La mattina del giorno fatidico, caricammo su un motocoltivatore il pannello e ci accingemmo ad esporlo sulla collina di lato allo spiazzo sopra l’ingresso del traforo, preparato per l’atterraggio dell’elicottero del Pontefice. Ricordo la grande fatica occorsa nel salire quel pendio ma anche la gratificazione immensa nell’osservare la sua imponenza e ciò che voleva rappresentare. Ricordo anche i pensieri contraddittori che emersero nelle nostre discussioni: con il traforo eravamo affascinati dalla novità, incuriositi per i nuovi orizzonti che s’aprivano alla nostra esperienza, ma nello stesso tempo, preoccupati per il timore che esso potesse mettere a rischio l’identità del nostro microcosmo che fino ad allora era stato protetto dalle montagne.
Mi fa piacere che anche altri, che vissero questi momenti insieme a me, abbiano espresso lo stesso mio parere favorevole per quel periodo e per quelle esperienze. Sulla figura di Don Gustavo sono stati, però, espressi anche pareri diversi e anche poco positivi, ma, come suol dirsi “ognuno ha due popoli”. Certo, a volte, affibbiare etichette negative ad una persona senza averla veramente conosciuta e averla compresa è molto facile, ma così si rischia di ledere chi non merita tale trattamento.

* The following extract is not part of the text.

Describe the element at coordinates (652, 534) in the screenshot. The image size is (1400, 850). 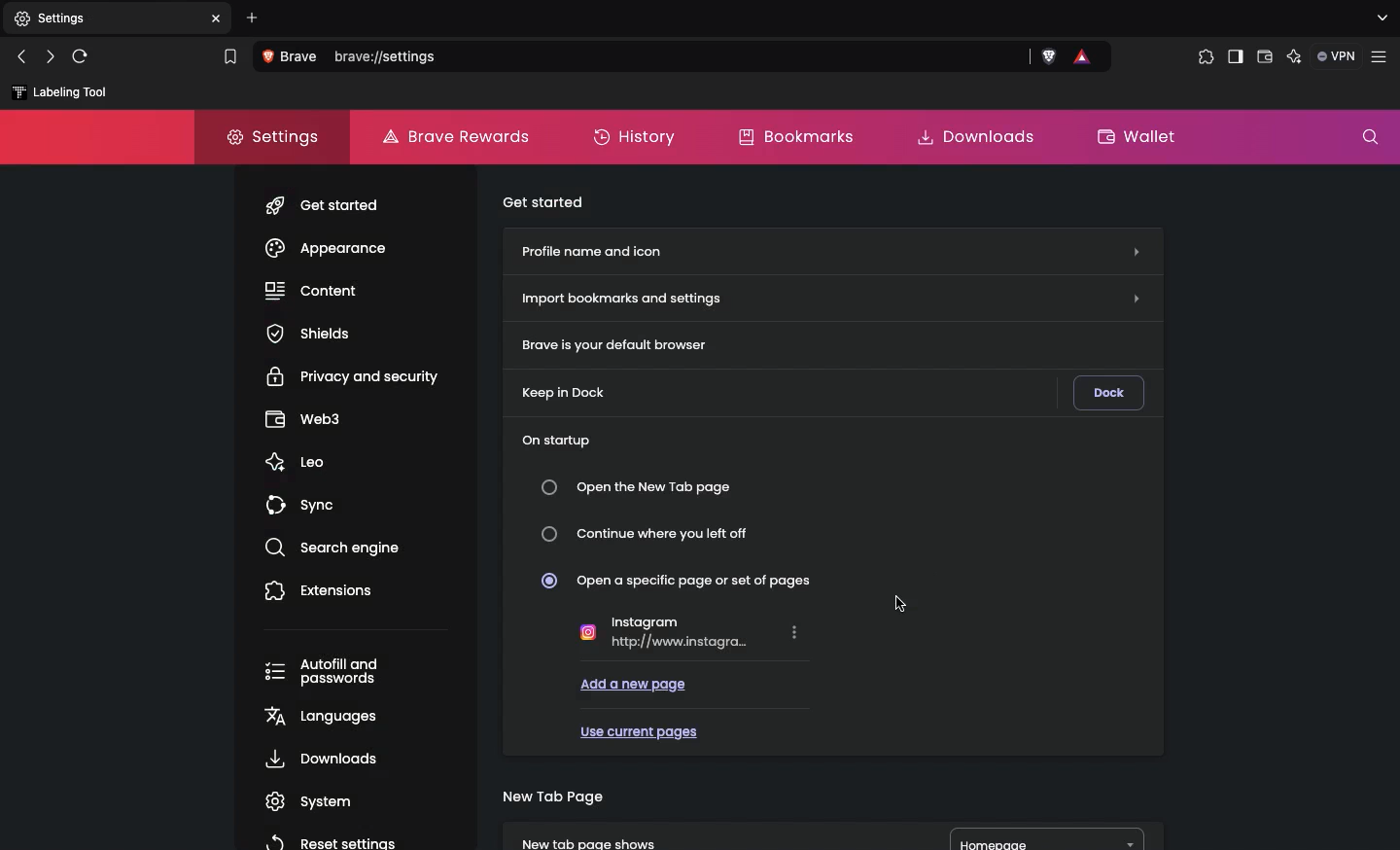
I see `Continue where you left off` at that location.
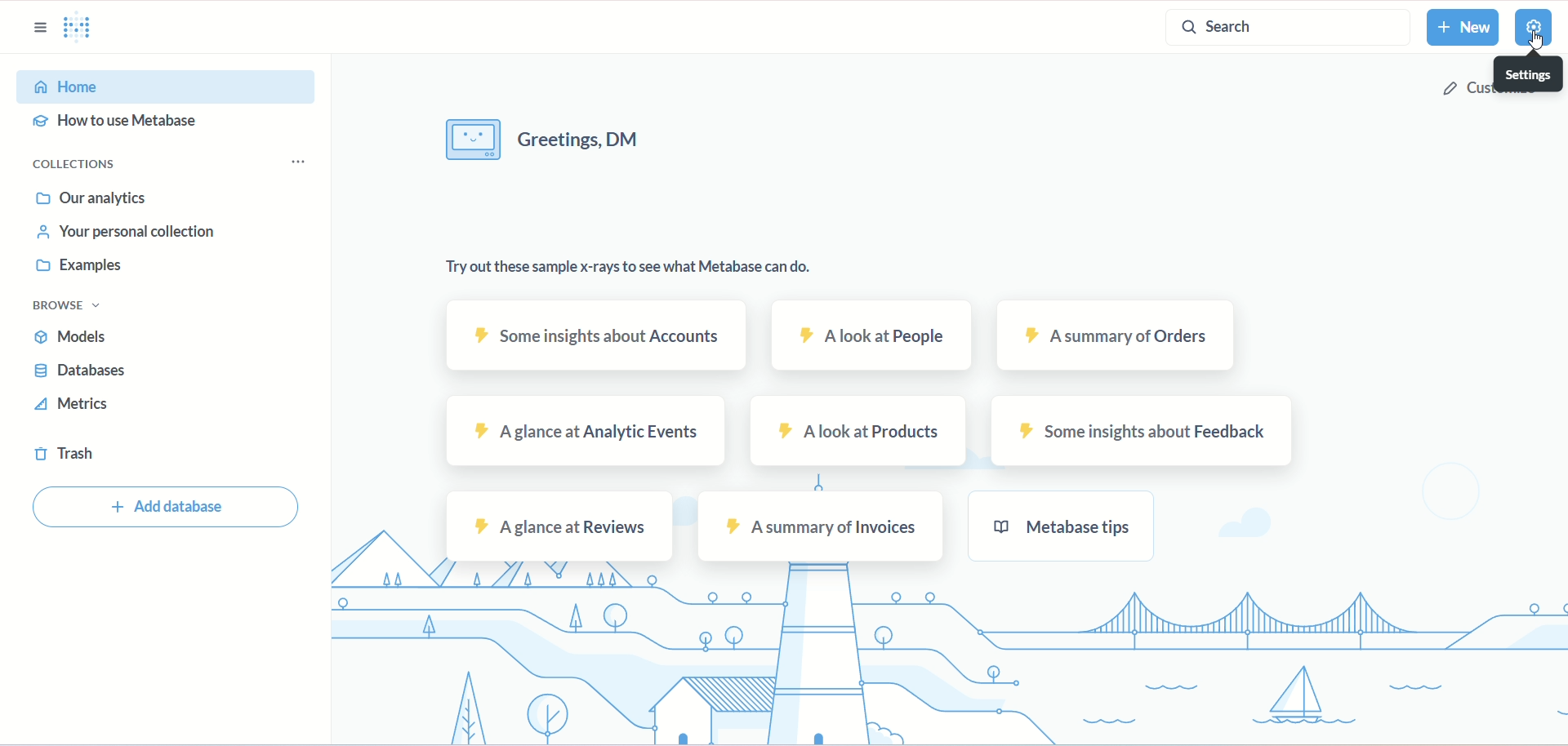 The height and width of the screenshot is (746, 1568). I want to click on text, so click(634, 269).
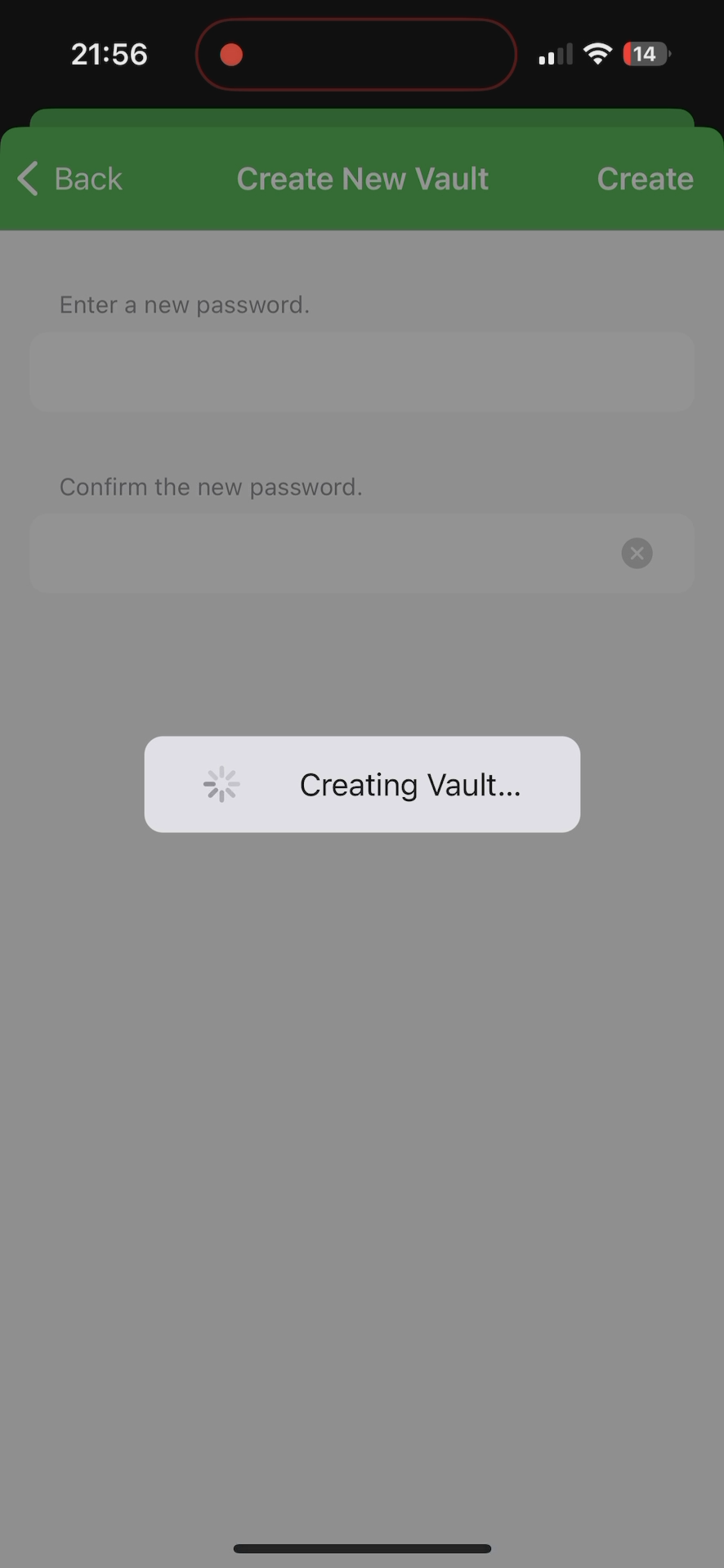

Oggi, purtroppo, il rapporto con la chiesa e la parrocchia si vive in maniera diversa. I punti di rifermento attuali sono diventati altri, anche molto più effimeri. Ma non solo!
Gli interessi personali e di gruppo verso la parrocchia sono subentrati a quelli della socialità e della condivisione, impoverendo così il sistema sociale del paese.